Like Japan's Ruins, the Guapo trio take a lot of inspiration from '70s prog, in particular the "zeuhl" stylings of the amazing French band Magma. But where the Ruins generally concentrate the Magma sound into a hectic hyper-blast, Guapo tend to stretch things out, spreading their prog-frenzy across (in this case) a forty-three minute, five part epic composition, not unlike the five part, forty-six minute title suite of Five Suns... that's their specialty it seems. Crazed drumming and complex bass lines coexist with spaced-out keyboards (including '70s prog stalwart the Mellotron), making Black Oni a combination of energetic prog mayhem and droning electronic darkness. For fans of Yeti, Tarantula Hawk, Circle and even The Necks... and of course anyone already into Guapo will love this new one. Recommended!
MPEG Stream: "3"
MPEG Stream: "5"

album cover TOMOKAWA, KAZUKI Pistol - Shibuya Apia Live (PSF) dvd 26.00
This is a tough one...it's hard to imagine that we're gonna convince anyone who isn't already a fan of Japanese avant-folk troubadour Tomokawa Kazuki to purchase this live DVD of his. Yet, it just might be the best way to get into his music. Wish we could include streaming *video* samples on our website! Rarely would I freak out about a live DVD... but this one's really great. It features 18 songs drawn from four 2003 performances recorded at Tokyo's Apia folk club, Tomokawa's stomping grounds for the past three decades.
Tomokawa (who has the looks of a Japanese movie star, and apparently has been on the big screen) strums rhythmic acoustic guitar and belts out his angst in emotive Japanese, backed by a drummer and a piano/mandolin/accordion player. The drummer, who really is incredible, plays in a free jazz, yet discernably rhythmic style, and serves to underscore Tomokawa's outbursts. The two of them share a certain wild energy. Meanwhile, the trio's third, multi-instrumental musician fills in the more melodic side of the music, which (in large part due to his contributions) has a sort of European chamber music or cafe vibe. The combination of the beautiful music, intense emotion, and dazzling musicianship makes this an essential live document for fans and other curious, adventurous music lovers (who don't mind *feeling* the songs without actually understanding the lyrics, assuming you don't speak Japanese).
One of my former housemates and I watched it over and over, skipping back to watch certain portions repeatedly. That's how much we liked it. We were obsessed.
This actually came out at the beginning of the year, and I've been meaning to review it forever, but it seemed difficult to do it justice and it sorta fell by the wayside... but then while making my year-end "best of" list, I realized that this was truly one of 2005's best music-dvds and had to be in our catalog!!

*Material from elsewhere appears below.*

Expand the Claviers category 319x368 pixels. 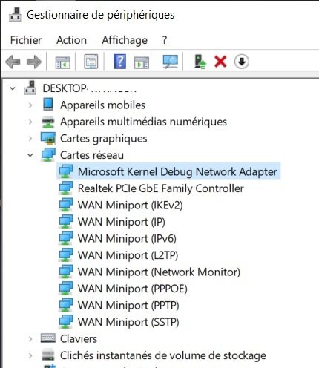point(30,339)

album cover V/A Tokyo Flashback 5 (PSF) cd 21.00
Wow...not only is is ABOUT TIME we got another installment in this series of Japanese underground psych music (vol. 4 came out, like, five years ago!) but it's also perfect timing what with all the current excitement going 'round about bands from that scene, from newer ones like LSD-march, Doodles, and Up-Tight to long-time favorites Ghost and Acid Mothers Temple. And on top of all that (and most importantly), this new "PSF Psychedelic Sampler" is KILLER. Good stuff start to finish. You get previously unreleased tracks from these Toyko flashbackers:
Aural Fit (a very heavy, doomy, dirgey track that fans of Boris and Earth will dig, cacophonic and dense), White Heaven (downer-rock Quicksilver psych from these stalwarts, featuring current Ghost guitarist Michio Kurihara -- it doesn't say when this live version of their gentle "Mandrax Town" was was recorded, did they get back together?), Kyoaku No Intention (a brief and noisy live "blues" from High Rise guitarist Munehiro Narita and free jazz drummer Shoji Hano), Kabe Mimi (mysterious hiss, whoosh, drone, very nice), Suishio No Fune (bleak folk duo, very lovely, eventually overcome by space-out distortion), D.J Keiji Haino (YES!!! that IS what it says -- more on this one below), Hisato Higuchi (placid and beautiful voice/guitar with electronic stutter), Tsuru No Ko (duo doing the Rallize-worship thing, a la Fushitsusha, Up-Tight or LSD-march, taking that role over from Haino here 'cause he's busy DJing we guess), Overhang Party (the sometimes heavy psychsters being very gentle and pretty here), and Marble Sheep (a good one from another long-running psych outfit, rocking out to wrap things up).
There's quite a few names new to us that we'll have to investigate further (gotta find the rumored Aural Fit album for you Boris freaks, wethink!) alongside old faves reminding us why they're faves. Which brings us back to that D.J Keiji Haino track...we'd been waiting for this! We'd heard that Haino, not content with just guitar and voice and wave-drum and hurdy-gurdy and drumming and whatever other instruments through which he's channelled his demons in the past, had added vinyl and turntables to his repertoire, and from the sound of this epic, 11+ minute, live-mixed, multi-mood sound collage lives up to our imaginings of what that would sound like! He's seemingly playing his own records (or is that him doing live percussion accompaniment??) and a variety of interesting ethnic vocal and 20th century classical albums, near as we can tell. Sure would love to have had a look through his DJ crate. There's no wicky-wicky-wap scratching or quick cuts, just endless layering and mixing... so good. Enough fannish froth tho. Even if Haino on the wheels of steel doesn't excite you like it excites some of us here, this comp still comes quite recommended. Maybe it took those great Night Gallery comps from Osaka's Alchemy Records to get PSF to answer back for the Tokyo scene, but in any event, fans of the Japanese psych/folk/free thing have a lot to be happy about here.
MPEG Stream: AURAL FIT "Behind 20, Beyond 20k"
MPEG Stream: SUISHO NO FUNE "Black Phantom"
MPEG Stream: D.J KEIJI HAINO "(Japanese title)"
MPEG Stream: HISATO HIGUCHI "Cluster Of Lights"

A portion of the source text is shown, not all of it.